Ford, Gerald R. (1913–)
FORD, GERALD R. (1913–)
Gerald Rudolph Ford, Jr., a graduate of the University of Michigan and Yale University Law School, served in the house of representatives from 1949 to 1973. A moderately conservative Republican who opposed most social welfare legislation but supported all of the civil rights acts, Ford was his party's floor leader in the House from 1965 to 1973. Among his more controversial undertakings in that capacity was his attempt to secure the impeachment of Supreme Court Justice william o. douglas in 1970.
President richard m. nixon appointed Ford vice-president of the United States when the office fell vacant in 1973; this was the first application of procedures set forth in the Twenty-Fifth Amendment. When Nixon resigned the presidency in August 1974, Ford succeeded him, thereby becoming the first President to serve without winning a national election. In September 1974 Ford granted Nixon a full pardon for any offense against the United States that he might have committed while in office. (See watergate and the constitution.)

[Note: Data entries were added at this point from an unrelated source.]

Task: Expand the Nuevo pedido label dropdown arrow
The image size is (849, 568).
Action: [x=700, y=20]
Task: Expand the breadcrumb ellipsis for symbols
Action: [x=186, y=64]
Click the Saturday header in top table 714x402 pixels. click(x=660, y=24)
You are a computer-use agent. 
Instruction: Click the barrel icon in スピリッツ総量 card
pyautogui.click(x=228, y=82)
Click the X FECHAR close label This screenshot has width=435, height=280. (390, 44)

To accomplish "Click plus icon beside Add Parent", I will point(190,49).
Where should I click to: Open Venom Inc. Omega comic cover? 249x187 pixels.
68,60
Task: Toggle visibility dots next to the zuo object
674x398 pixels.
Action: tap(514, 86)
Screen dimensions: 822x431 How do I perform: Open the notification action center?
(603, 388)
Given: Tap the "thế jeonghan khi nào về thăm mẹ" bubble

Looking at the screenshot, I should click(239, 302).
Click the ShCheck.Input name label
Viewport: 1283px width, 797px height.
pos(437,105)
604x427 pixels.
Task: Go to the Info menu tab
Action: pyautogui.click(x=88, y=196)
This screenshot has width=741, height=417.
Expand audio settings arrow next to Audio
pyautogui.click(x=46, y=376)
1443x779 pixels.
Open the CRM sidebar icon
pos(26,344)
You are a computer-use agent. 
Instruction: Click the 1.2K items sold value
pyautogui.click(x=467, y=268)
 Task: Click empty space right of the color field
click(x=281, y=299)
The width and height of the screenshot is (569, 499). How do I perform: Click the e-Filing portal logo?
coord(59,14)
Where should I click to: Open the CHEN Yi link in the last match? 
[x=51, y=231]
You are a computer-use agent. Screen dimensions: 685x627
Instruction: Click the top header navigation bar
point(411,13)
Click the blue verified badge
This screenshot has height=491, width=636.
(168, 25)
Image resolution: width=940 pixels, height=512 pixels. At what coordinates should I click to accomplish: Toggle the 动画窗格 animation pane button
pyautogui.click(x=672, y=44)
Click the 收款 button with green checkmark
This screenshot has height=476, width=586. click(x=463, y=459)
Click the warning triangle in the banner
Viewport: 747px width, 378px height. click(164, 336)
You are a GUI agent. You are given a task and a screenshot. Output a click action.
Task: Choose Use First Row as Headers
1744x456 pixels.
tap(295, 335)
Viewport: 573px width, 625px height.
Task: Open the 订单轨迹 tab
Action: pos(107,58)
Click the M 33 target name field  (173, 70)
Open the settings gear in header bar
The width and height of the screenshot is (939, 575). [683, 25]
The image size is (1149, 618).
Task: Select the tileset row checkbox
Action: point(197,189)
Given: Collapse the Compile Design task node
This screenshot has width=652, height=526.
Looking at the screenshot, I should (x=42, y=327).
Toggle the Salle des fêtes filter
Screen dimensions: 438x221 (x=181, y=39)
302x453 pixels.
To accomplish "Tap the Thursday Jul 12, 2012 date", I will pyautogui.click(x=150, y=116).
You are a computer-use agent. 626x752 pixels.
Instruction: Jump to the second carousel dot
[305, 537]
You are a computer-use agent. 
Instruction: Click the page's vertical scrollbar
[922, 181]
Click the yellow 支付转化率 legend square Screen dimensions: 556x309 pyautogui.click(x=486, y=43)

As President, Ford used the veto power extensively, disapproving some forty-eight bills. In 1974, after Congress failed to act, Ford granted conditional amnesty to vietnam war deserters and draft evaders, exercising the presidential pardoning power. His dispatch of Marines to free the freighter Mayaguez from Cambodia in May 1975 demonstrated that the "consultation" provisions of the war powers resolution of 1973 did not prevent the commander-in-chief from taking decisive action in an emergency. Ford sought election in his own right in 1976 but was narrowly defeated by jimmy carter.